The Sin of Bullying
Is there any avera committed when bullying another child?
The reason why I am asking is because our son has been bullied so much, we are withdrawing him at the end of the school year from the local Jewish day school he attends and homeschooling him next year. Bullying is rampant and the rebbeim and teachers have not done the job of controlling it. I am not sharing the name or location of the school or anyone involved because that would make this Lashon Hara.
We are extremely dismayed. This is not the environment of Torah values we sent him to that school for. We fear physical and emotional injury to our son. And if he spends long enough there, we fear he will learn to behave that way himself.
I am so terribly sorry to read that your son has been the victim of bullying. I am equally upset to read that the faculty in his school were not able to deal with the problem at source and also to help your son through the impossibly difficult time that he had there. I hope and pray that your son not have be left with any long-lasting negative emotional and behavioral problems because of what he went through.
Is bullying an aveira?
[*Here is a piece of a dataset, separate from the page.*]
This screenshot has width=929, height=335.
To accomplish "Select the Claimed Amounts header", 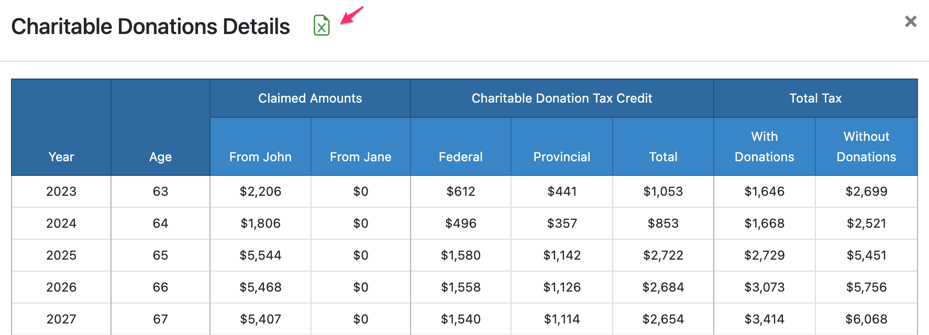I will (x=309, y=98).
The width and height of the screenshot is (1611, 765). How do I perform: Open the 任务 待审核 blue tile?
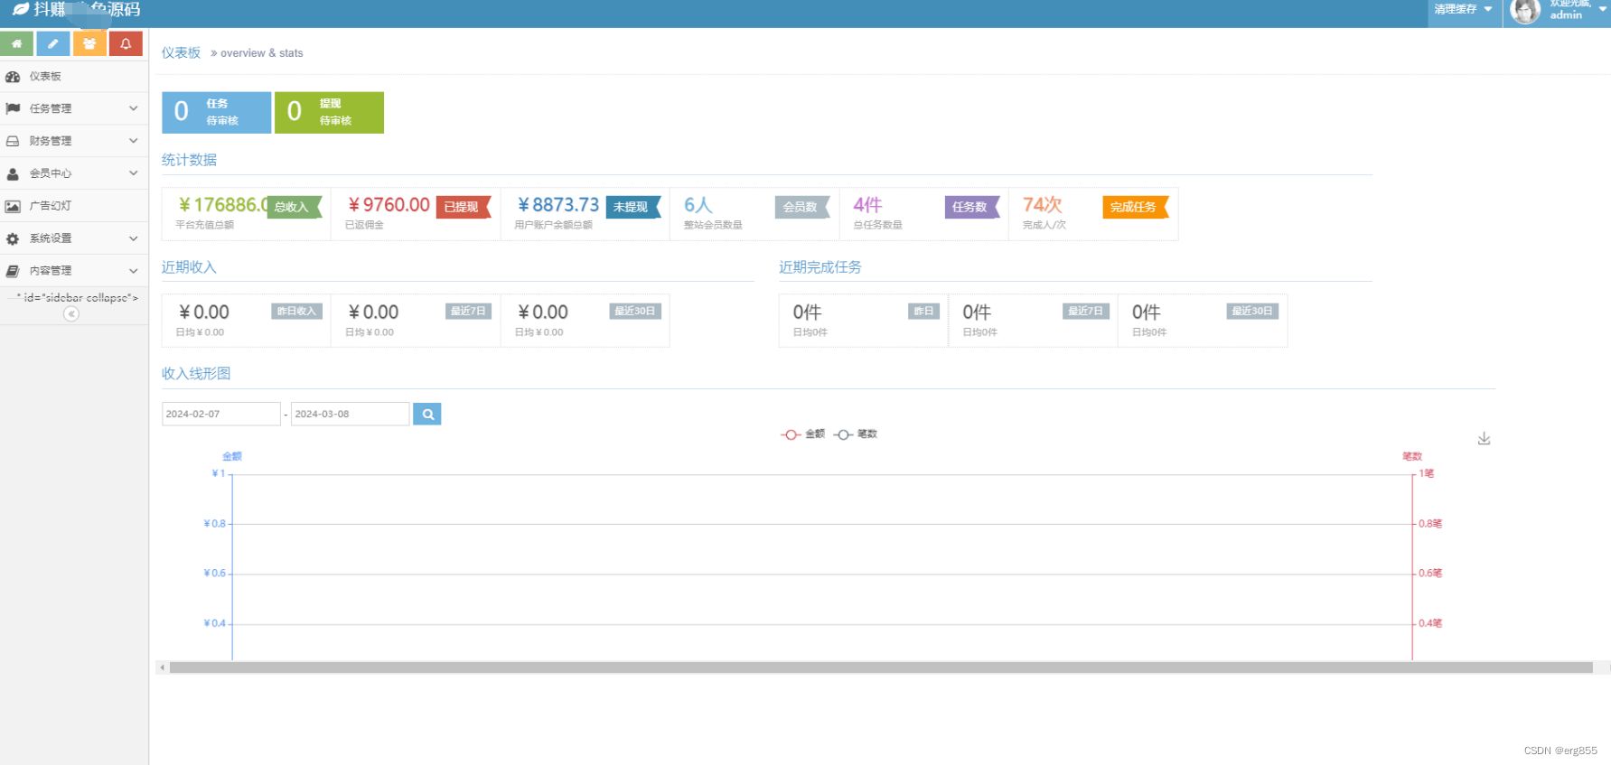[216, 112]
Yes, absolutely. The most obvious issur is a verse in Vayikra, “V’lo sonu ish es amiso” (25:17), which is the prohibition of Ona’as Devarim.
Our Sages teach that embarrassing someone is akin to spilling their blood.
It is possible that there would be an additional prohibition, if someone were to witness someone else being bullied and they did not react or do anything to try and help. They would presumably be transgressing the prohibition of “do not stand idly by
on your brother’s blood (meaning, when he is in trouble).”
If that is not sufficient, there is the mitzvah to “love your fellow person like yourself.” Nachmanides in Toras HaAdam (Shaar HaSakana) writes that “loving your neighbor like yourself” is a directive to save a person from danger. While it is clear that the Ramban is referring to medical danger, I cannot think of one reason why this mitzvah would not be applicable to emotional danger as well.